§ Your task: When you repeat the entries below, keep each word exactly as it is and drop the pictures.

§ The input:

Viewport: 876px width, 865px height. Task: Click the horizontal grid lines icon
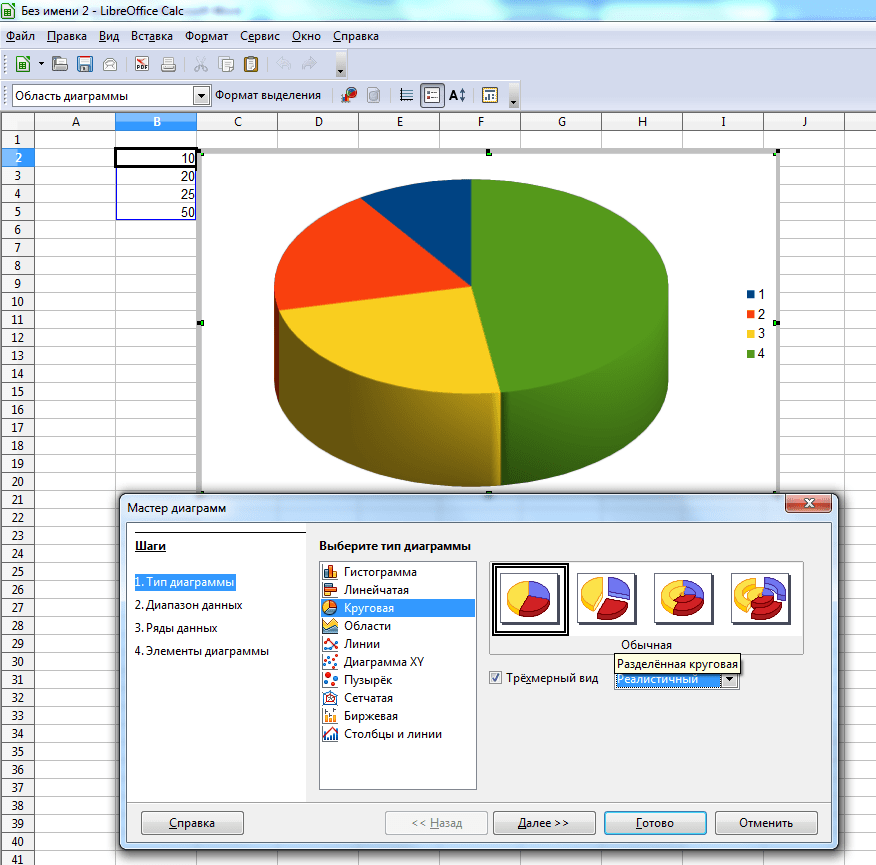click(406, 95)
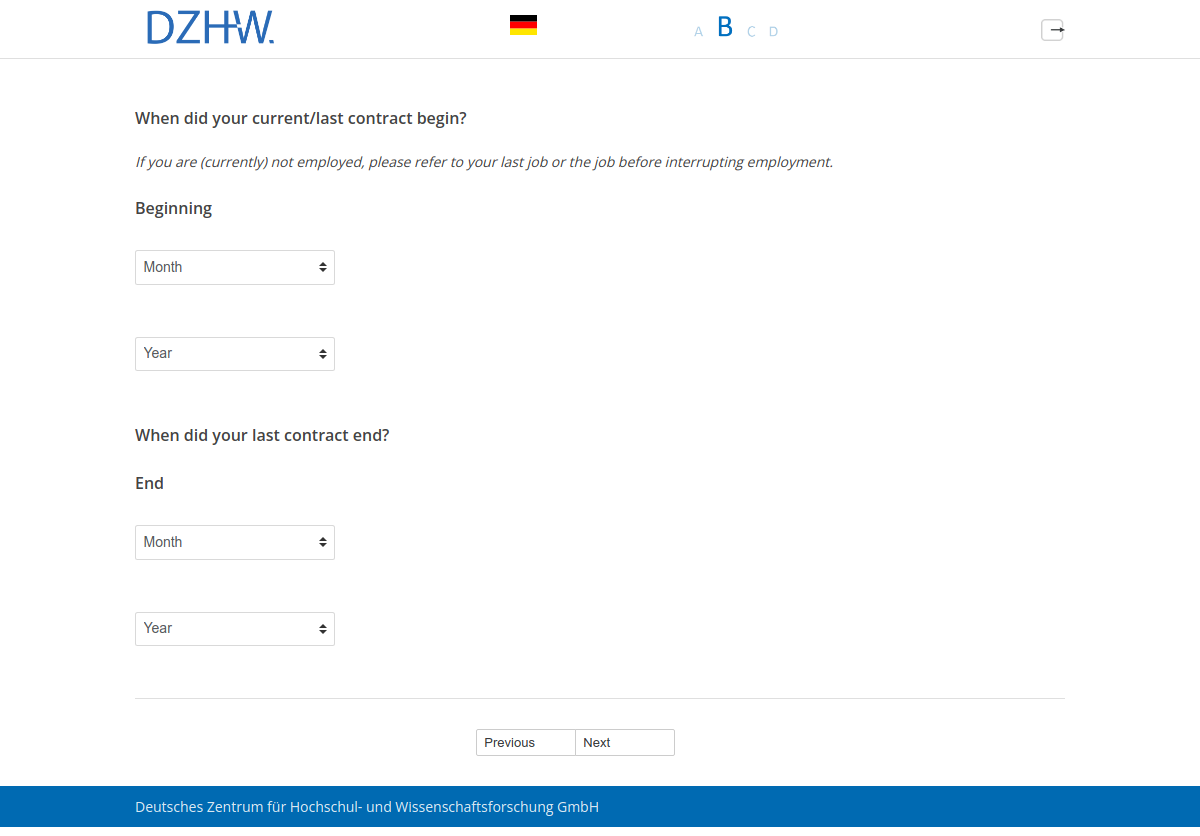Viewport: 1200px width, 836px height.
Task: Click the 'current/last contract begin' question heading
Action: [x=301, y=118]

§ Solution for this problem:
Viewport: 876px width, 865px height. Task: Click the horizontal grid lines icon
click(406, 95)
Viewport: 1200px width, 836px height.
Task: Click the 'current/last contract begin' question heading
Action: [x=301, y=118]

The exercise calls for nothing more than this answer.